▶ [REQUIRED ACTION]
Render every line of the data below as a Markdown table with two columns, Row and Text. Number the lines in order and leave out blank lines.

(DATA TO PROCESS begins)

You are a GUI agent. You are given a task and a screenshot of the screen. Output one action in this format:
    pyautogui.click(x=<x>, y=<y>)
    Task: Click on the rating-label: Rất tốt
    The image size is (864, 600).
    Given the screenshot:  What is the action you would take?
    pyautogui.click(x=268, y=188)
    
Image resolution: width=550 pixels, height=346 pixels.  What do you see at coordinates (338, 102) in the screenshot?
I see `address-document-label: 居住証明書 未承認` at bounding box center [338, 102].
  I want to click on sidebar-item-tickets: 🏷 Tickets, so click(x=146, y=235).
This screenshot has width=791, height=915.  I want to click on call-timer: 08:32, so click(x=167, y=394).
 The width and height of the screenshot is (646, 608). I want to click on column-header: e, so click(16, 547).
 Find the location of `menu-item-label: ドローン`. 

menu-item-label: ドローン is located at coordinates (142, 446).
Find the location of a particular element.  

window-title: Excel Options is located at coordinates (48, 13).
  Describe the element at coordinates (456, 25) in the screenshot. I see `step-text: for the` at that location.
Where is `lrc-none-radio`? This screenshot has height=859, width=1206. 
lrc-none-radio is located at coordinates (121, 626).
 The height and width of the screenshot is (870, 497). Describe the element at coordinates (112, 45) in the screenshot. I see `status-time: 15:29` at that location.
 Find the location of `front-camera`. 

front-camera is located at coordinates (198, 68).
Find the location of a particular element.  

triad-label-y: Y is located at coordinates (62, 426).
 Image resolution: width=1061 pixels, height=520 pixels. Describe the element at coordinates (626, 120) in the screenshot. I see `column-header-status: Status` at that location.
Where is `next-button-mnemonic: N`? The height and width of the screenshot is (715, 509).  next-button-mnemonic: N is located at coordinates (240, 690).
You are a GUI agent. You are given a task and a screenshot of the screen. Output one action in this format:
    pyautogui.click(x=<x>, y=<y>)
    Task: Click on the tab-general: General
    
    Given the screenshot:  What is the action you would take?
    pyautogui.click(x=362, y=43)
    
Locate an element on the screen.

(DATA TO PROCESS ends)

▶ [RESULT OF THE EXERCISE]
| Row | Text |
|---|---|
| 1 | You are a GUI agent. You are given a task and a screenshot of the screen. Output one action in this format: |
| 2 |     pyautogui.click(x=<x>, y=<y>) |
| 3 |     Task: Click on the rating-label: Rất tốt |
| 4 |     The image size is (864, 600). |
| 5 |     Given the screenshot:  What is the action you would take? |
| 6 |     pyautogui.click(x=268, y=188) |
| 7 | Image resolution: width=550 pixels, height=346 pixels.  What do you see at coordinates (338, 102) in the screenshot? |
| 8 | I see `address-document-label: 居住証明書 未承認` at bounding box center [338, 102]. |
| 9 |   I want to click on sidebar-item-tickets: 🏷 Tickets, so click(x=146, y=235). |
| 10 | This screenshot has width=791, height=915.  I want to click on call-timer: 08:32, so click(x=167, y=394). |
| 11 |  The width and height of the screenshot is (646, 608). I want to click on column-header: e, so click(16, 547). |
| 12 |  Find the location of `menu-item-label: ドローン`.  |
| 13 | menu-item-label: ドローン is located at coordinates (142, 446). |
| 14 | Find the location of a particular element.   |
| 15 | window-title: Excel Options is located at coordinates (48, 13). |
| 16 |   Describe the element at coordinates (456, 25) in the screenshot. I see `step-text: for the` at that location. |
| 17 | Where is `lrc-none-radio`? This screenshot has height=859, width=1206.  |
| 18 | lrc-none-radio is located at coordinates (121, 626). |
| 19 |  The height and width of the screenshot is (870, 497). Describe the element at coordinates (112, 45) in the screenshot. I see `status-time: 15:29` at that location. |
| 20 |  Find the location of `front-camera`.  |
| 21 | front-camera is located at coordinates (198, 68). |
| 22 | Find the location of a particular element.   |
| 23 | triad-label-y: Y is located at coordinates (62, 426). |
| 24 |  Image resolution: width=1061 pixels, height=520 pixels. Describe the element at coordinates (626, 120) in the screenshot. I see `column-header-status: Status` at that location. |
| 25 | Where is `next-button-mnemonic: N`? The height and width of the screenshot is (715, 509).  next-button-mnemonic: N is located at coordinates (240, 690). |
| 26 | You are a GUI agent. You are given a task and a screenshot of the screen. Output one action in this format: |
| 27 |     pyautogui.click(x=<x>, y=<y>) |
| 28 |     Task: Click on the tab-general: General |
| 29 |     Given the screenshot:  What is the action you would take? |
| 30 |     pyautogui.click(x=362, y=43) |
| 31 | Locate an element on the screen. |